(Page extract begins)

Biofilm infections are problematic in hospitals and contribute to the morbidity and mortality of immunocompromised patients. A significant number of biofilm infections are nocosomial, i.e., hospital-acquired. In particular, biofilm infections are often associated with indwelling medical devices, such as catheters, endrotracheal tubes, surgical sutures, hip and knee joint prostheses, and dental implants. Resolution is often achieved by invasive and often painful methods, such as debridement of the infected tissue or device.
Diagnosis of biofilm infections is currently accomplished by a variety of testing methods, none of which are specific for the biofilm mode of growth. For example, elevated white blood cell counts and C-reactive protein levels may indicate the presence of a biofilm infection since these are indicators of inflammation. However, these tests are incapable of determining the presence of a biofilm infection with a high level of assurance (Trampuz and Zimmerli, Injury, 37, S59 (2006)). Indeed, these tests lack the specificity required for discerning the presence of a biofilm infection versus a non-biofilm infection caused by any similar microorganism.

(Page extract ends)
(Listed records begins)

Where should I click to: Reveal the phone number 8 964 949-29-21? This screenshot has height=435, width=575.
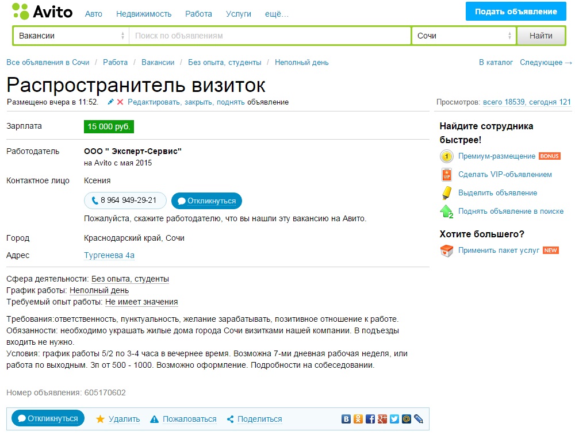tap(125, 201)
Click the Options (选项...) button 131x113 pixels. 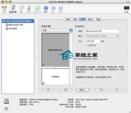[x=83, y=90]
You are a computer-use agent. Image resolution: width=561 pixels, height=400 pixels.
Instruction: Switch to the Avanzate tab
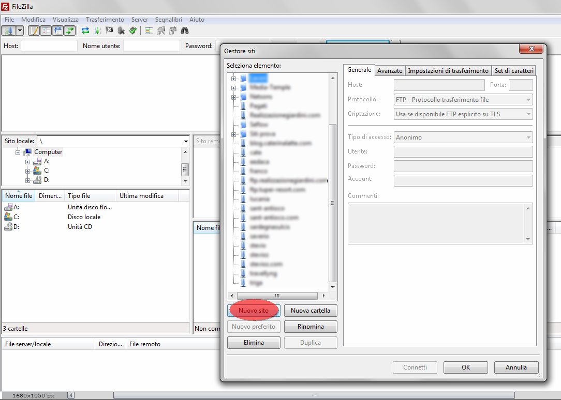pos(389,71)
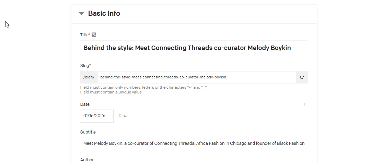Click the Author field label

point(87,160)
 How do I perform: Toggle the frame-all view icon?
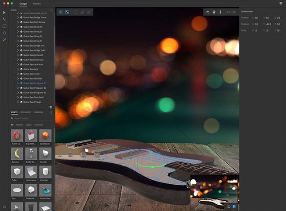click(228, 12)
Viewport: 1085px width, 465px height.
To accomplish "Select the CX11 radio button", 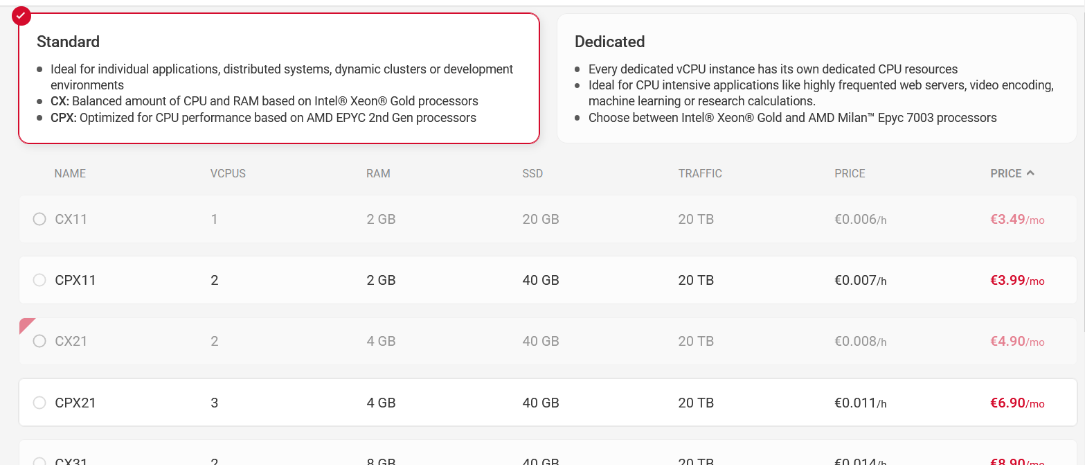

(Listed records ends)

> **Exercise 1**:
Answer these questions from the text about biofilm infections:
(a) Which patients does it say suffer higher morbidity and mortality from biofilm infections?
(b) Which two measures does it name as indicators of inflammation?
(c) What invasive method of resolution does it give as an example?
> **Exercise 2**:
Decide whether each statement agrees with the text about biofilm infections, and back each answer with the words from it that settle the matter:
(a) The current testing methods are specific for the biofilm mode of growth.
(b) Dental implants are among the devices linked to biofilm infections.
(c) Biofilm infections are usually resolved by gentle, painless methods.
> **Exercise 3**:
Write the next part of the text about biofilm infections, picking up after its last sentence.
The records have nothing to do with any of this.

> **Answer box 1**:
(a) Immunocompromised patients.
(b) Elevated white blood cell counts and C-reactive protein levels.
(c) Debridement of the infected tissue or device.

> **Answer box 2**:
(a) No: "none of which are specific for the biofilm mode of growth"
(b) Yes: "hip and knee joint prostheses, and dental implants"
(c) No: "Resolution is often achieved by invasive and often painful methods"

> **Answer box 3**:
Culturing is another common method used in identifying microorganisms that may be involved in a biofilm infection, but contamination and long processing times are common problems. The inefficiency of traditional culturing methods to correctly identify microbes is exacerbated with biofilms. For example, biofilm microorganisms are difficult or impossible to culture on standard agar plates (Veeh et al., J. Infect. Dis., 188, 519 (2003)). Even more, since biofilm organisms are inherently attached to a surface, they are not readily cultured by standard techniques which typically requires their transfer, and hence, detachment from the surface to which they are originally bound.
Serology-based assays are becoming more common since they address some of the problems associated with the culturing and imaging techniques. These in vitro assays can identify antibodies in sera that are active against one or more microorganisms that may be associated with a biofilm infection. The assays are typically conducted by testing serum with a test antigen believed to be indicative of the biofilm infection. Antibodies in the sera are typically tagged with a marker (e.g., fluorophore or nanoparticle) so that any antibodies that bind to the test antigen are readily observable on a substrate. However, at least one significant drawback of the assay technique is that determination of the presence of a microorganism does not necessarily indicate the active presence of a biofilm infection. A microorganism can be present in sera for several reasons other than due to a biofilm infection. For example, S. aureus is a highly ubiquitous pathogen which is often detected in serology-based assays as a false positive, because the antigen used is not indicative of the biofilm mode of growth. In addition, even if a serology-based assay can firmly establish the presence of a biofilm infection, this information is highly limited in that it generally does not provide information on the location or extent of the infection. Yet, knowing the location and extent of the biofilm infection is critical in determining a course of treatment.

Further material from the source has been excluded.